TEXT BLOCK:

Only a few days after the most painful match of Inter’s season, despite it not being a defeat, the team will be back on the pitch at the San Siro this evening hosting the northeastern bianconeri: Udinese. As much as it is a cliché to say so, this match could really be more important than it seems and a critical test of Inter’s progress in recent months.
In fact, the dense run of difficult and decisive matches that started with the defeat to Tottenham at the end of November resulted in two draws and two losses, as well as with a burning elimination from the Champions League. These may look like the beginnings of a classic Inter winter crisis, but the true confirmation of such a condition can come from matches against lesser competition. All Inter fans know that disappointing results against serie a minnows are the hallmark of the team’s holiday-time collapses. Besides, there were moments of good performance even in this rough patch of form, with the high caliber of out adversaries certainly playing a part in the negative results.

WHAT TO DO:
(a) Answer these from the Inter–Udinese preview:
(i) At which stadium will Inter host Udinese?
(ii) Which defeat began the run of difficult matches, and when?
(iii) Which competition was Inter eliminated from?
(b) For each statement, say whether it agrees with the Inter–Udinese preview:
(i) The run of difficult matches produced two draws and two losses.
(ii) Inter's most painful match of the season was a defeat.
(iii) Udinese are from the northeast.

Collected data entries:
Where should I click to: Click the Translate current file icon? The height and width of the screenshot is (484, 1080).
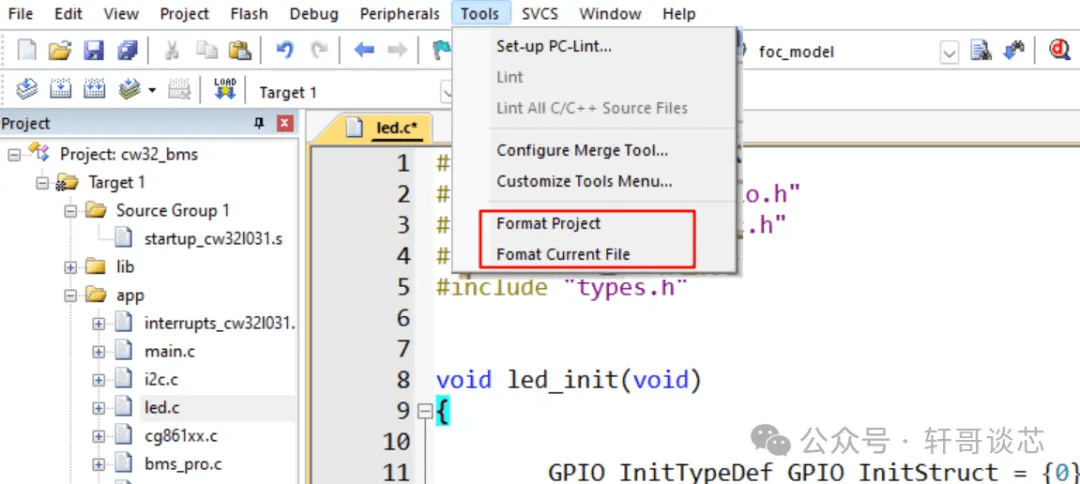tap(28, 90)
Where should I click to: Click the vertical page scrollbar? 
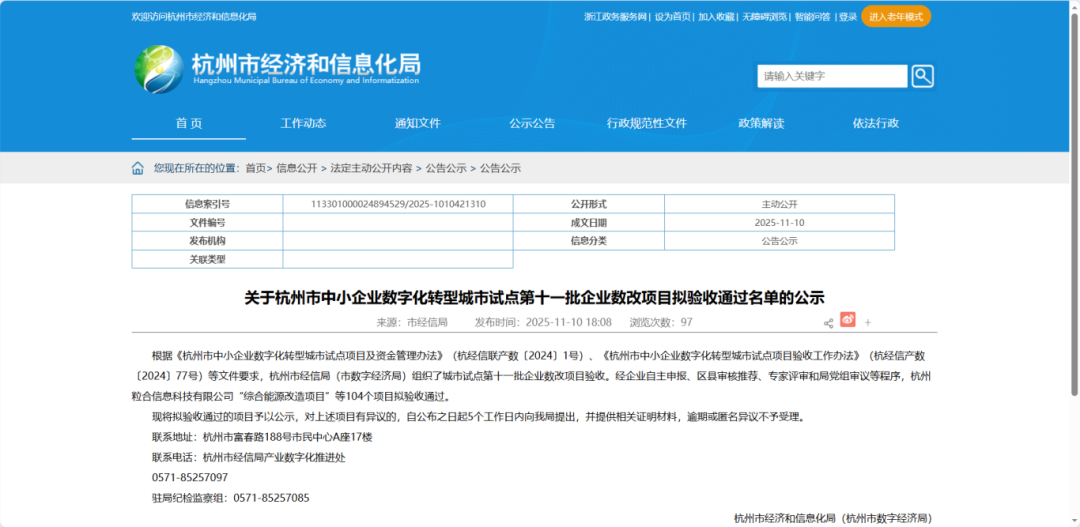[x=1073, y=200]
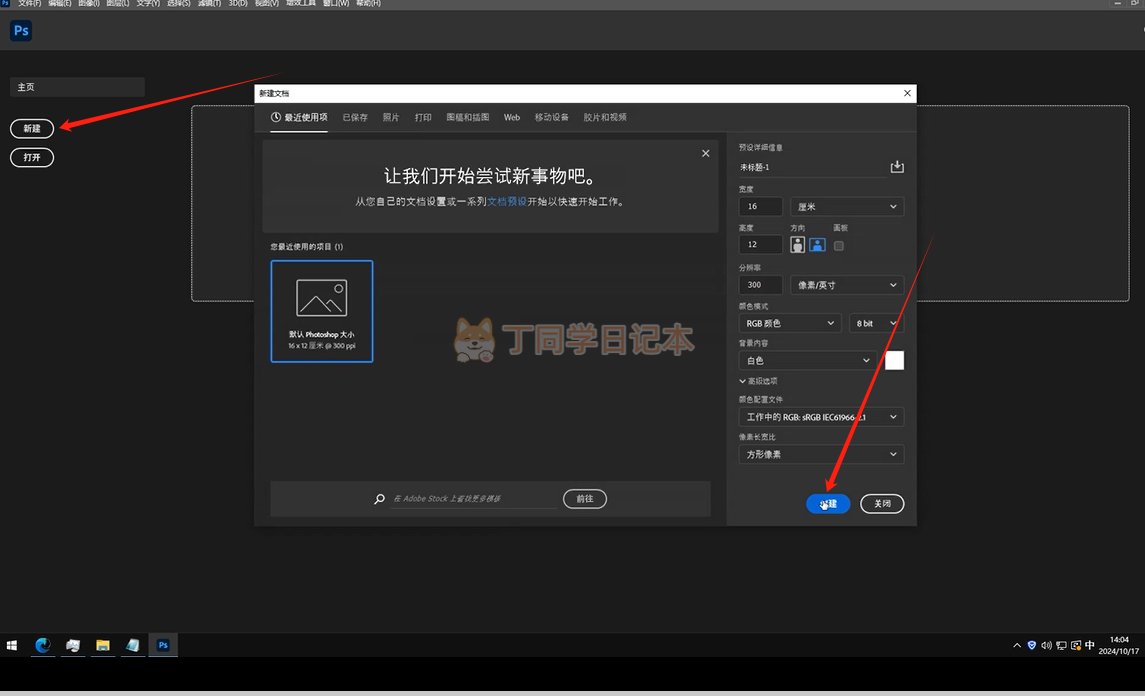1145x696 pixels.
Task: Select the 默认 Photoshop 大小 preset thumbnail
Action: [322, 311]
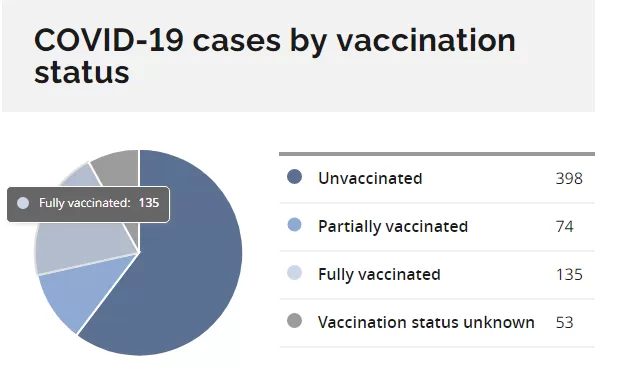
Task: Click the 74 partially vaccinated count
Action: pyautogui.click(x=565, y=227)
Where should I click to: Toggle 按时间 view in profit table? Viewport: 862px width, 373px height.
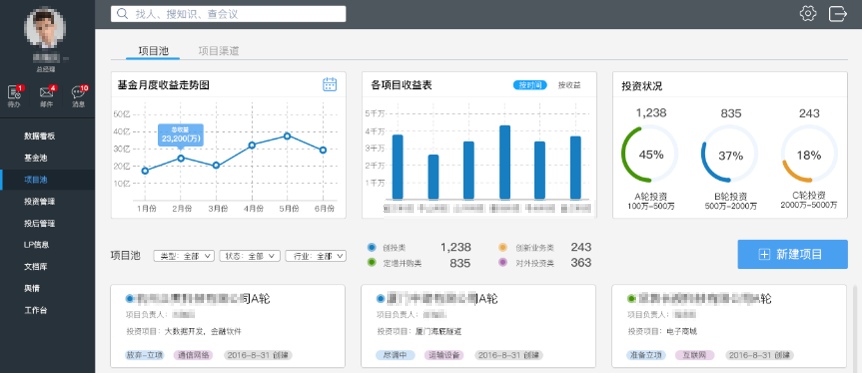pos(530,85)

EXERCISE RESULTS:
(a)
(i) The San Siro
(ii) The defeat to Tottenham, at the end of November
(iii) The Champions League

(b)
(i) Yes: "resulted in two draws and two losses"
(ii) No: "despite it not being a defeat"
(iii) Yes: "hosting the northeastern bianconeri: Udinese"